Message d'avertissement

Attention : cette page est tirée de nos archives. Il se pourrait que notre site Internet contienne des informations plus récentes sur ce sujet. Pour le savoir, utilisez notre moteur de recherche.

Martine Desjardins, ancienne présidente de la Fédération étudiante universitaire du Québec (FEUQ) et figure de proue du printemps érable, avait, il y a quelques mois, deux options: quitter l’espace public ou y demeurer. Elle a décidé de revêtir ses gants de boxe et de sauter dans l’arène du commentaire politique sur les ondes télé.

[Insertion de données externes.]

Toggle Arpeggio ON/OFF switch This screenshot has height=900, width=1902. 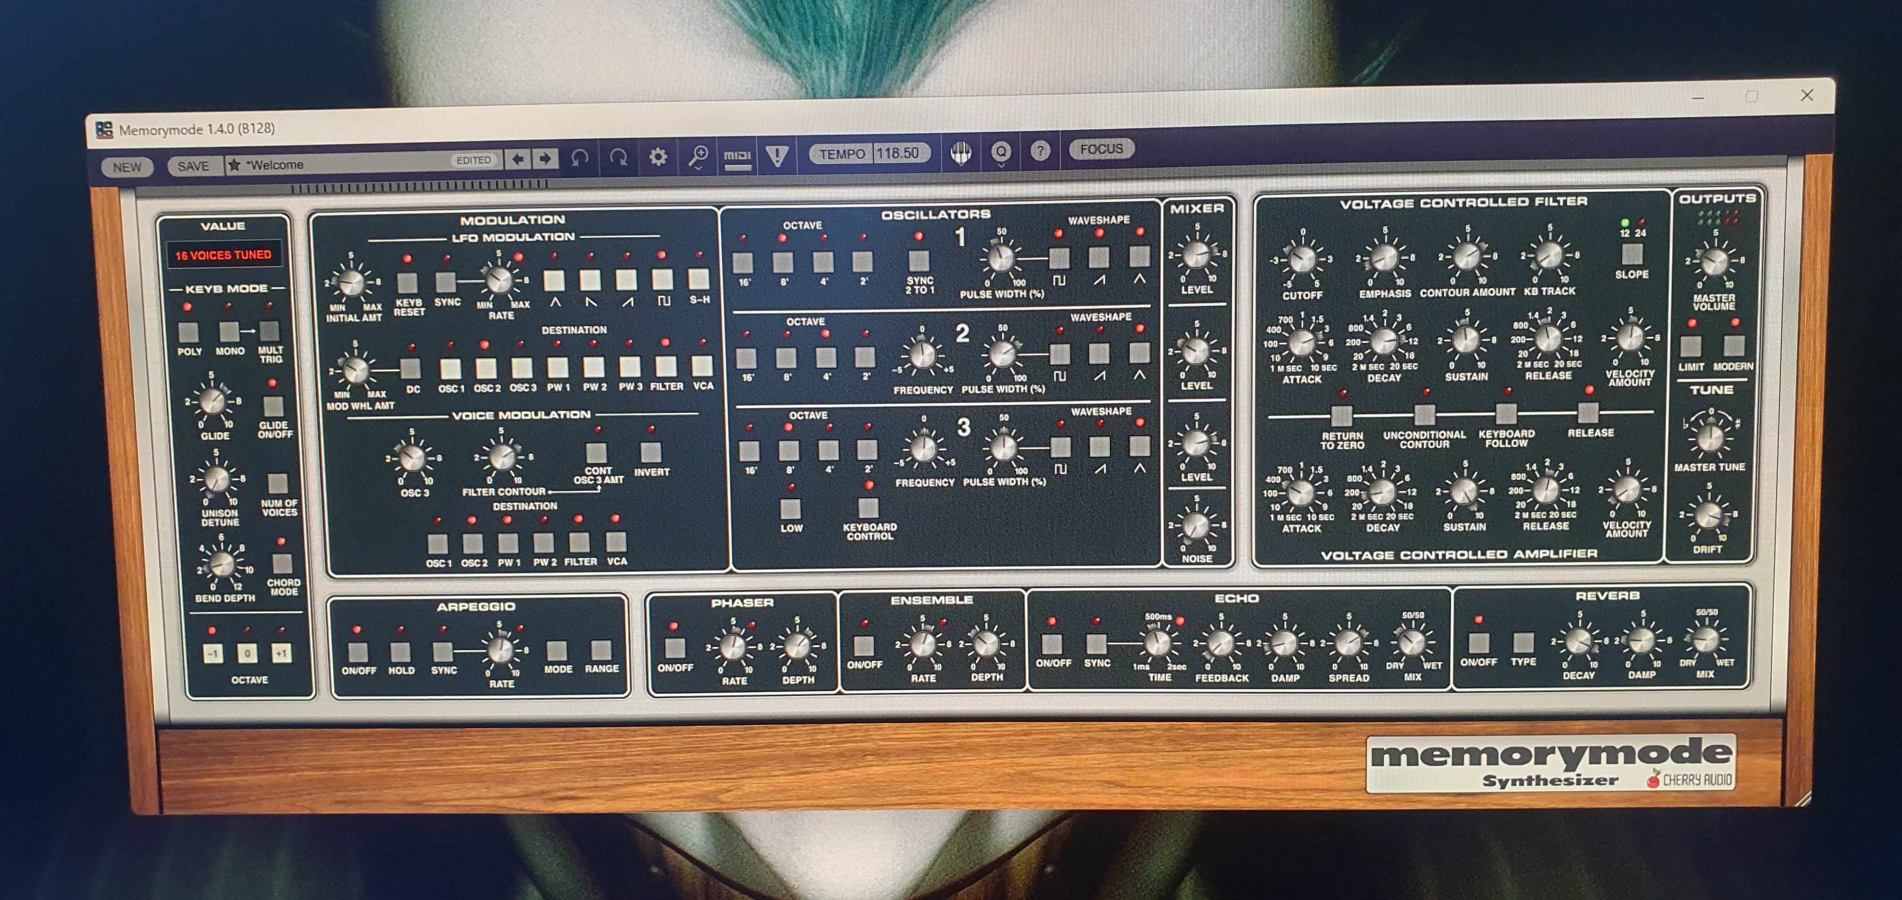coord(358,652)
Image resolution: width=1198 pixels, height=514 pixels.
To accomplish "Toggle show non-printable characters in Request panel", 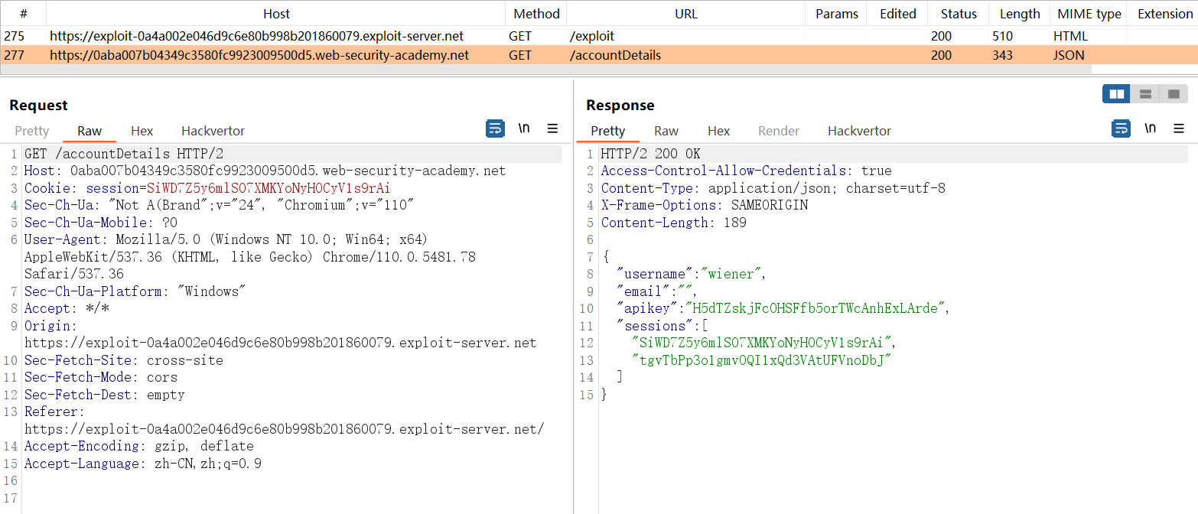I will coord(524,129).
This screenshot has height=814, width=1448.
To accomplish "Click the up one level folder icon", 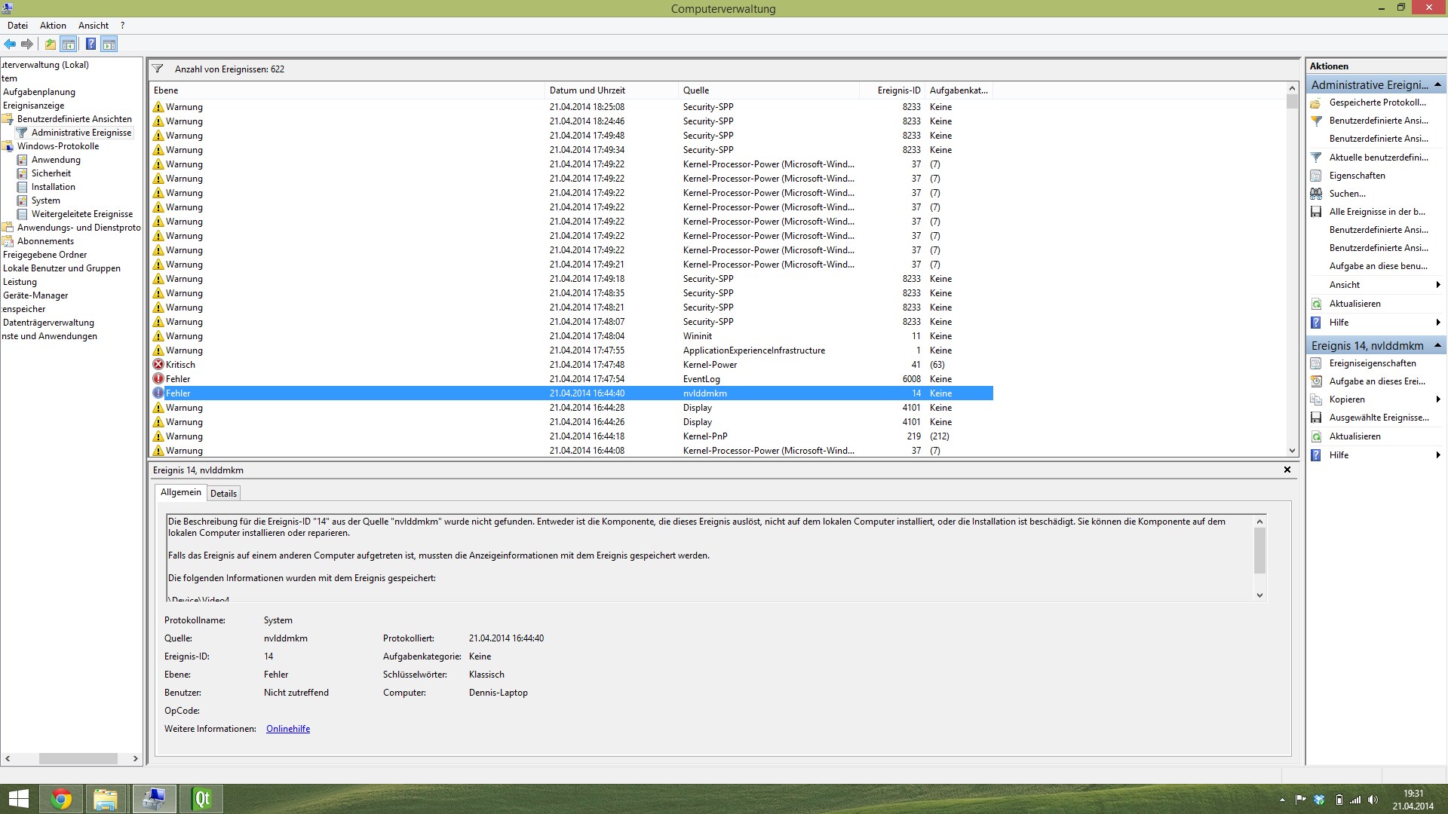I will 50,44.
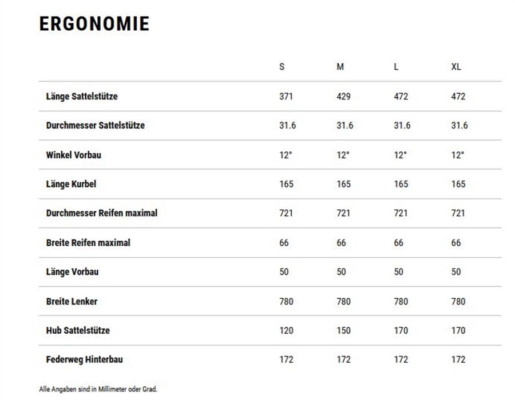Click the Länge Sattelstütze row label

click(x=82, y=96)
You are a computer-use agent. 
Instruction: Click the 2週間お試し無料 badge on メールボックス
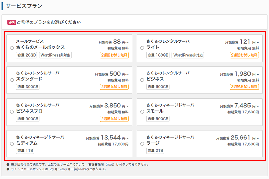pyautogui.click(x=114, y=55)
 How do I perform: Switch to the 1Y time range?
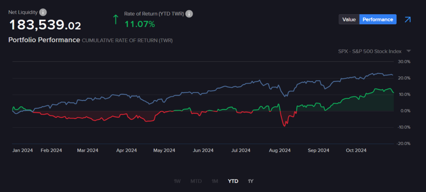pos(250,181)
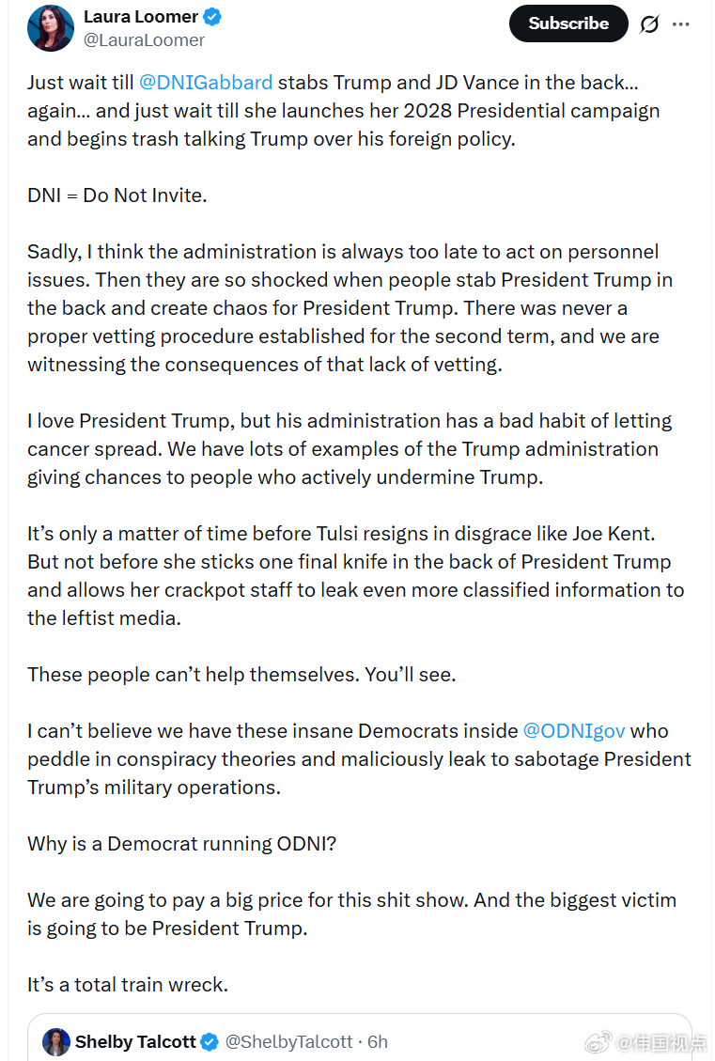The height and width of the screenshot is (1061, 715).
Task: Click the @伟国视点 watermark text
Action: click(661, 1043)
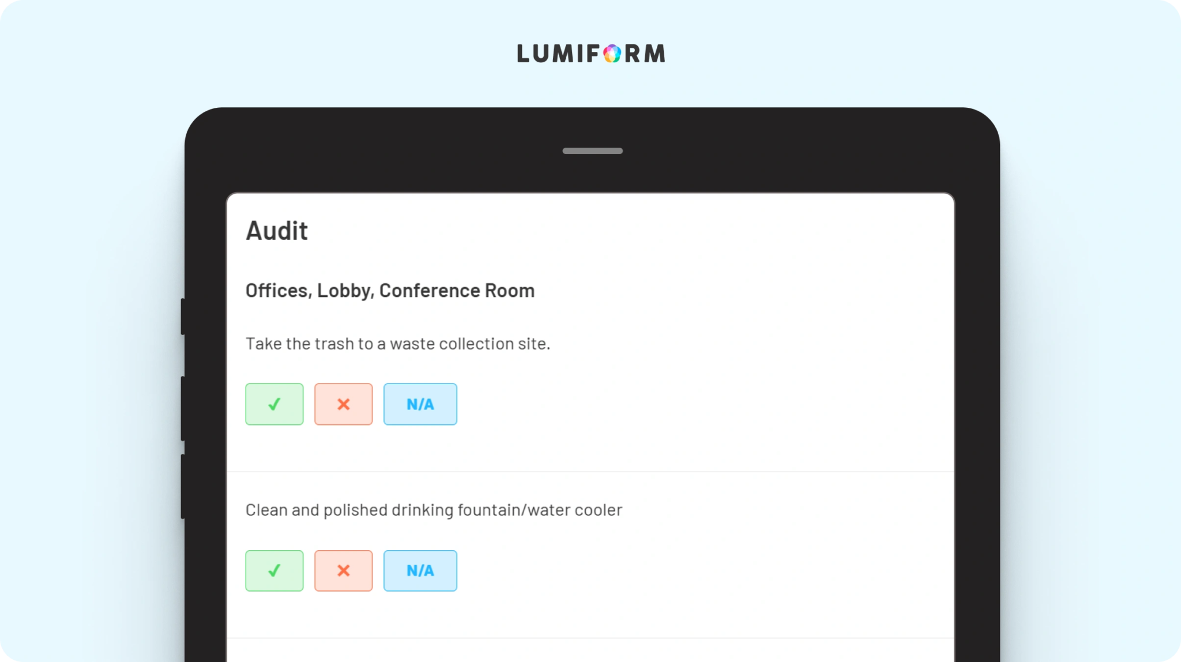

Elle a pris la parole au congrès du SCFP-Québec le 19 juin 2013. L’équipe d’Au jour le jour, bulletin du congrès, en a profité pour l’interviewer.

Au jour le jour (AJLJ): Quel était le message le plus important que vous vouliez livrer aux congressistes?

Martine Desjardins (MD): Je voulais que le mouvement syndical comprenne qu’il y a des jeunes qui veulent s’impliquer et qu’il faut trouver un moyen de leur laisser de la place.

AJLJQuelle serait la meilleure façon de s’y prendre pour les amener à s’engager?

MD: Il faut leur donner des objectifs concrets. Il faut qu’ils aient des possibilités de prendre des responsabilités. Il faut que ce soit le fun de travailler dans un syndicat. Il faut aller les rencontrer un à un. L’utilisation des tracts, des courriels ou des affiches n’est pas suffisante.

AJLJ: Vous vous êtes décrite comme une pro-syndicaliste, une militante progressiste et à gauche. Qu’est-ce qui fait que ces valeurs sont importantes pour vous?

MD: C’est d’avoir vu et réalisé que l’atteinte de changements sociaux, ça provient de l’action syndicale et de grèves marquantes. J’ai compris qu’il faut un regroupement et une solidarité pour atteindre des objectifs. Une personne seule ne peut y arriver.

AJLJ: Quel est le plus grand défi du mouvement syndical aujourd’hui?

MD: Défendre les travailleurs non syndiqués! Je m’explique. Les syndicats sont devenus très bons pour défendre leurs travailleurs, mais c’est plus difficile de défendre les non syndiqués. Il faut sortir des enjeux qui touchent uniquement les membres. Par exemple, la contestation dans le dossier de l’assurance-emploi est un excellent exemple de revendication qui touche l’ensemble des travailleurs.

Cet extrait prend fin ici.